Recipe: Building and Running YASK (Yet Another Stencil Kernel) on Intel® Processors

Overview

YASK, Yet Another Stencil Kernel, is a framework to facilitate design exploration and tuning of HPC kernels including vector folding, cache blocking, memory layout, loop construction, temporal wave-front blocking, and others.  YASK contains a specialized source-to-source translator to convert scalar C++ stencil code to SIMD-optimized code.  Proper tuning of a stencil kernel can show a performance boost on the Intel® Xeon Phi™ processor of up to 2.8 times the performance of the same program on an Intel® Xeon® processor. The performance advantage of the Xeon Phi processor can be attributed to the high bandwidth memory and 512 bit SIMD instructions.

Introduction

A very important subset of HPC computing is the use of stencil computations to update temporal and spatial values of data. Conceptually, the kernel of a typical 3D iterative Jacobian stencil computation can be shown by the following pseudo-code that iterates over the points in a 3D grid:

for t = 1 to T do
  for i = 1 to Dx do
    for j = 1 to Dy do
       for k = 1 to Dz do
          u(t + 1, i, j, k) ← S(t, i, j, k)
      end for
    end for
  end for
end for

where T is the number of time-steps; Dx, Dy, and Dz are the problem-size dimensions; and S(t, i, j, k) is the stencil function.  For very simple 1D and 2D stencils, modern compilers can often recognize the data access patterns and optimize code generation to take advantage of vector registers and cache lines, but for more complicated stencils, combined with modern multi-core processors with shared caches and memories, the task of producing optimal code is beyond the scope of most compilers.

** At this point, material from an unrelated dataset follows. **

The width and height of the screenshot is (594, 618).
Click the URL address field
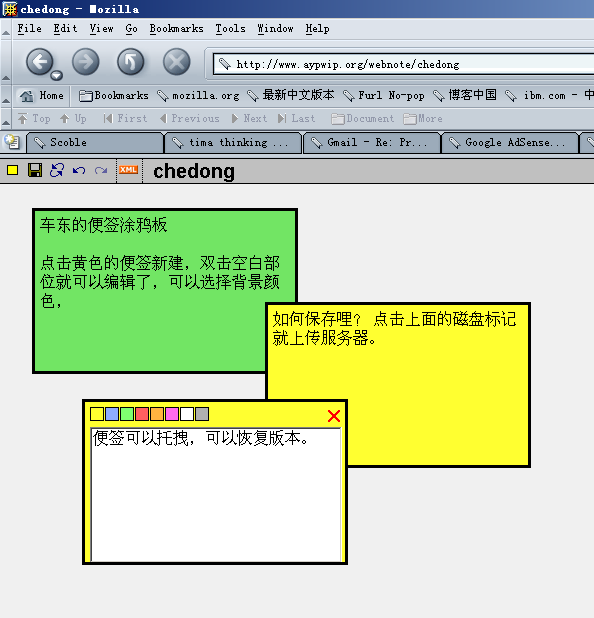pos(404,64)
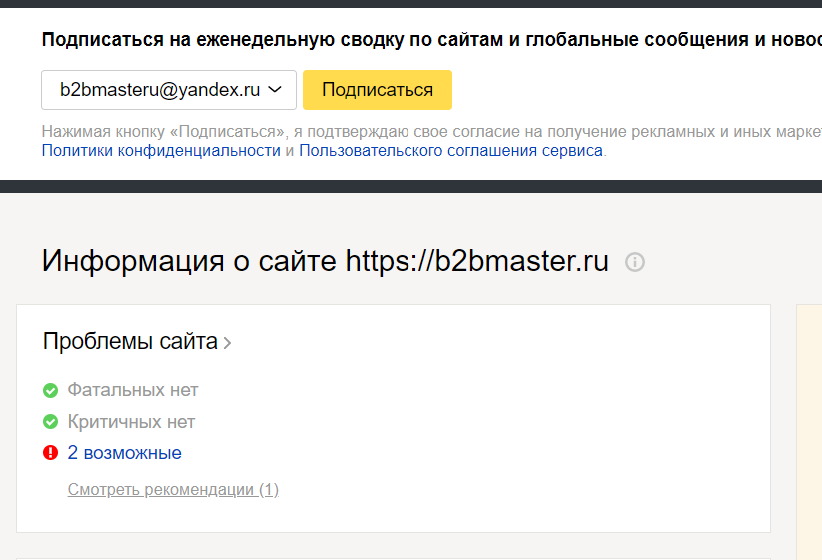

YASK is a tool which allows a user to experiment with different types of data distribution, including vector folding and loop structures which may yield better performing code than straight compiler optimizations. YASK is currently focused on single node OpenMP optimizations.

The following graphic shows the typical YASK usage model:

High-level components

Introductory Tutorial

A complete introductory tutorial can be found in the documentation section of the Yask website. This tutorial will walk a user through the necessary steps to build and execute YASK jobs.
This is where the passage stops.